Not mentioned above but likely another key variable in their model is the number of male individuals in the key age range for committing crimes – I don’t know exactly what that is but I would guess it is something like 18-25.

Throughout the article, as is the norm in the New York Times, there is no mention of ANOTHER key variable that has been added to the equation over the last few decades – gun owner rights. The only time guns come up in the paper is when 1) there is some sort of sensational murder of multiple individuals and they want to blame the type of weapon used 2) someone who clearly should not have a gun like someone who should have been committed to a mental institution uses one to hurt someone.

But while it is not even a variable to consider to these experts OBVIOUSLY gun owner rights deter criminals. The presence of armed civilians who are able to defend their homes and now their persons in most states (only Wisconsin and Illinois have no form of concealed carry) is a form of deterrence that criminals would be aware of, since it is a factor for THEM to consider on the types of crimes that they commit. For example anyone doing home invasions in Texas would have to be insane; you’d need to be armed to the teeth and willing to kill the home owner in cold blood and face a death sentence for the chance to walk away with some home electronics?
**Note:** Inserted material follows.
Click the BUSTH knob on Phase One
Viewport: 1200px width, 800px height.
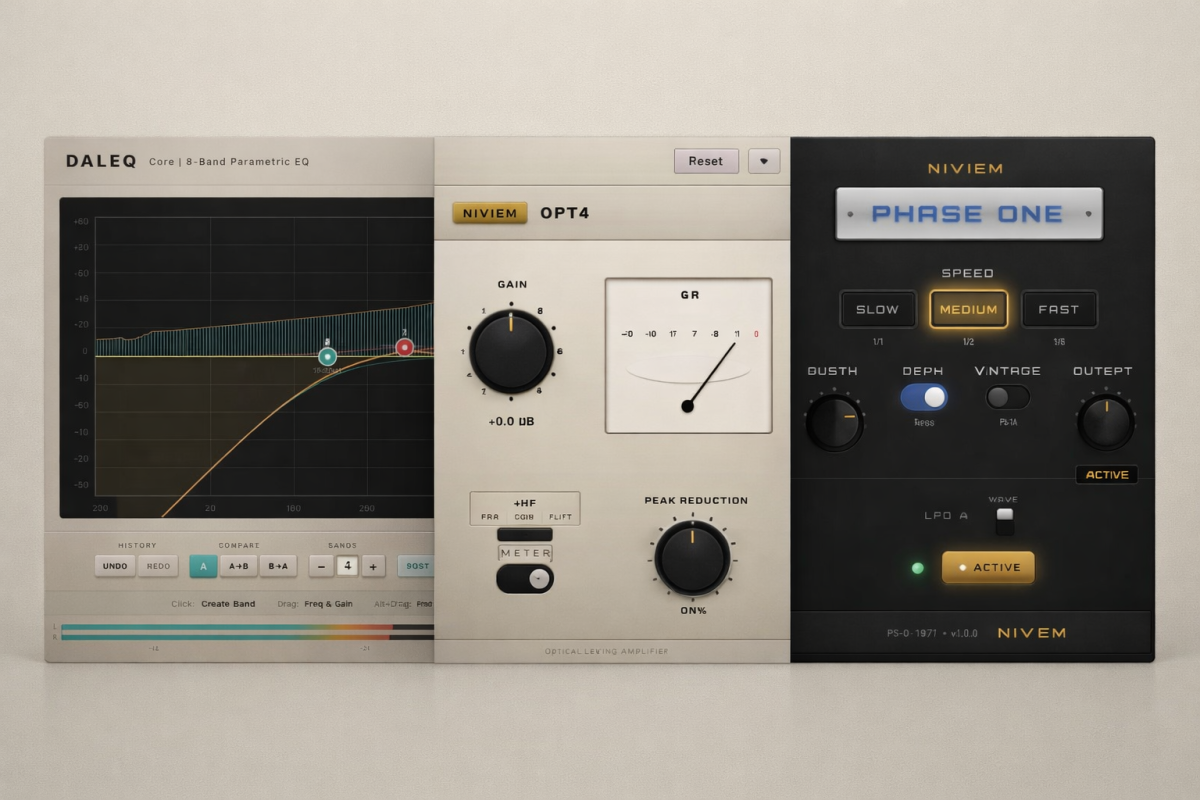tap(834, 422)
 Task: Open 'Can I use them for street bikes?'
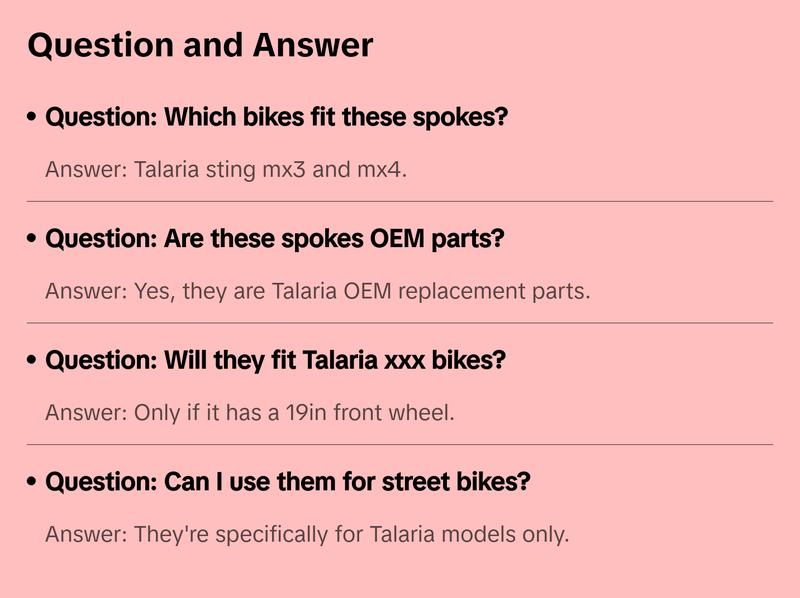(x=288, y=483)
The saddest part for me is that either all of their journalists have been actively trained NEVER to mention guns as a source of positive outcomes or, more likely, the journalists are all selected from the same pool of people that actually THINK that way. Certainly if you went to a private school out east somewhere or were educated in England it would never occur to you that guns could impact crime favorably, because these sorts of stories never occur in print.
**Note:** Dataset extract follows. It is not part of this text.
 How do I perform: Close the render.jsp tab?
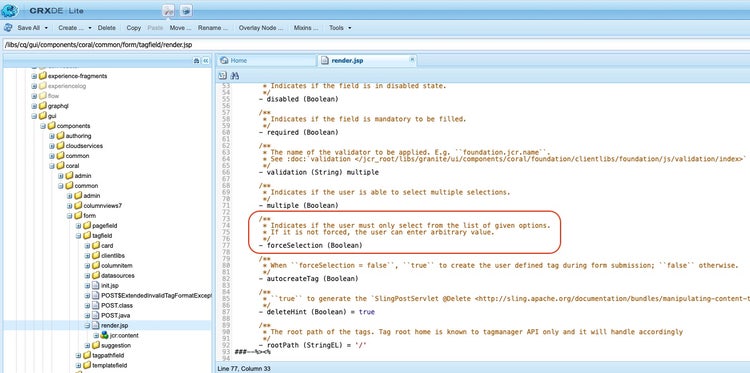pyautogui.click(x=412, y=59)
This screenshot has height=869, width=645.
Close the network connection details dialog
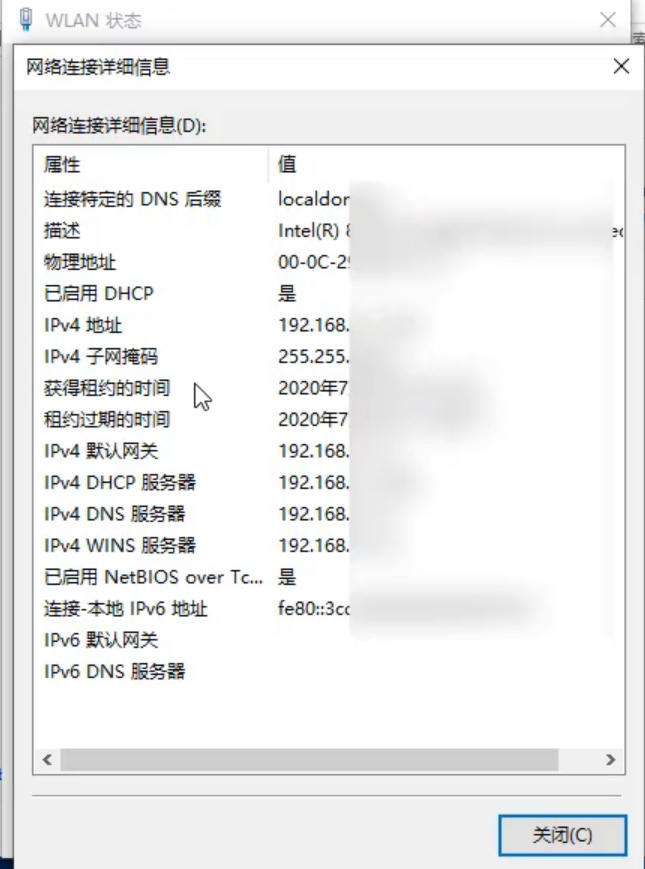(621, 67)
When I am overseas I have fun talking to people about Indiana, a state bordering Chicago which is actually part of the metropolitan area, where you should assume that many people have concealed carry and the background checks are reasonable and yet it isn’t the “wild west” at all. They really don’t believe me, and part of it is that those stories just aren’t told. Of course they don’t even know that they are in a concealed carry state unless someone tells them. And from their perspective, the most dangerous places to be are those that have the MOST RESTRICTIVE gun laws, which also seems counter-intuitive to them but since no one explains this in more depth they just drop it and assume Americans are “gun crazy”.
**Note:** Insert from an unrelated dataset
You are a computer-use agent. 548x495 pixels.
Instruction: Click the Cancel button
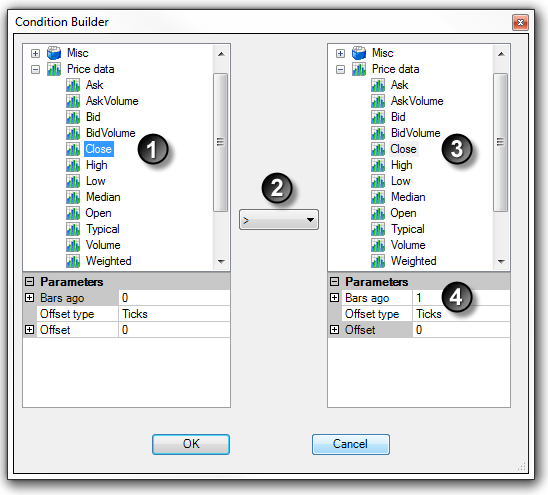[x=351, y=444]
I don’t mind newspapers having an opinion, even an opinion that I disagree with. What irks me is the fact that I genuinely believe that they have ruled out guns having a positive impact in all scenarios without questioning that belief and frankly it is sad. Whether it is stated policy or just something that comes with hiring the staff it is a clear fact.

Cross posted at LITGM

12 thoughts on “Baffled “Experts””

  1. I never worked for the Times but I did work in journalism, including for a large east coast newspaper with national distribution. That was also 20 years ago, so take it for what it is worth, but at that time and place it was definitely coincidental hiring bias.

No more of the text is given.